STAVANGER, Norway – A wildcat well drilled 12 km (7.4 mi) from Statoil’s Aldous Major South discovery in the North Sea has found only small quantities of oil.
The semisub Transocean Leader drilled well 16/2-9S in 116 m (380 ft) water depth on Aldous Major North, a separate structure in the northern part of the PL 265 license. Samples taken from the well proved a thin oil column of up to 8 m (26 ft) in the Upper Jurassic (Draupne) formation.
Reservoirs rocks and quality were much poorer than expected, according to the Norwegian Petroleum Directorate. Small-scale formation tests revealed limited flow properties.

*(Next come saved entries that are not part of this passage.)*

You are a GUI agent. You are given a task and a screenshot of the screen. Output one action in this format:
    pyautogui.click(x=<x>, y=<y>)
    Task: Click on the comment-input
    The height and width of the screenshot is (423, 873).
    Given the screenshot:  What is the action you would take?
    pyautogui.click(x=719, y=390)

However, partner Det norske oljeselskap points out that the oil was encountered within the depth interval of the oil column in Aldous Major South, which supports prior analysis of a regional continuous oil accumulation in blocks 16/2 and 16/3.

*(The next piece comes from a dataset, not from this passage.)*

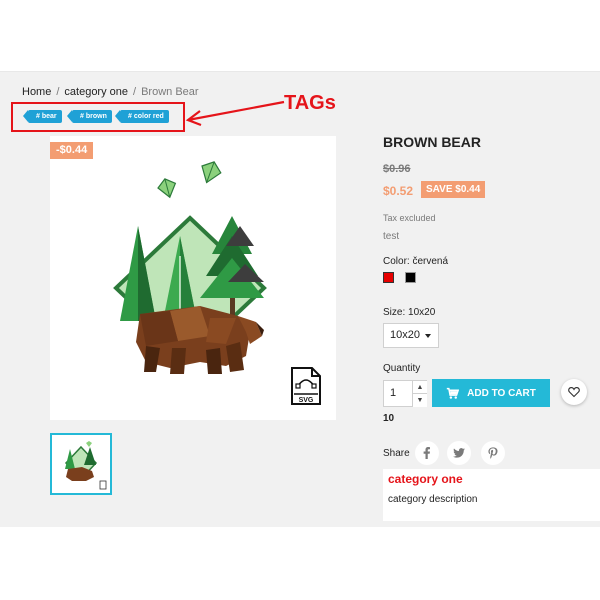 The image size is (600, 600). What do you see at coordinates (300, 564) in the screenshot?
I see `footer-area` at bounding box center [300, 564].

The partners are therefore considering further exploration drilling on Aldous Major North in 2012 in order to clarify potential in other parts of the structure.
“Statoil has previously communicated that the combined Aldous Major South and Avaldsnes discoveries may constitute an oil structure of between 500 and 1,200 MMbbl of recoverable oil equivalents, and we stand firm on this estimate,” said Gro G. Haatvedt, Statoil’s senior vice president for exploration on the Norwegian continental shelf.

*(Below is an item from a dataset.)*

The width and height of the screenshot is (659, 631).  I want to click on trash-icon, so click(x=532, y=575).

Following completion of operations, the rig will return to Aldous Major South to drill appraisal well 16/2-10.
“An appraisal well on Aldous Major South demonstrates that we have great faith in the area’s potential and that the partnership would like to see speedy clarification of the total resource potential in order to secure the rapid development of this discovery,” Haatvedt added.
Statoil operates PL 265 in partnership with Petoro, Det norske oljeselskap, and Lundin.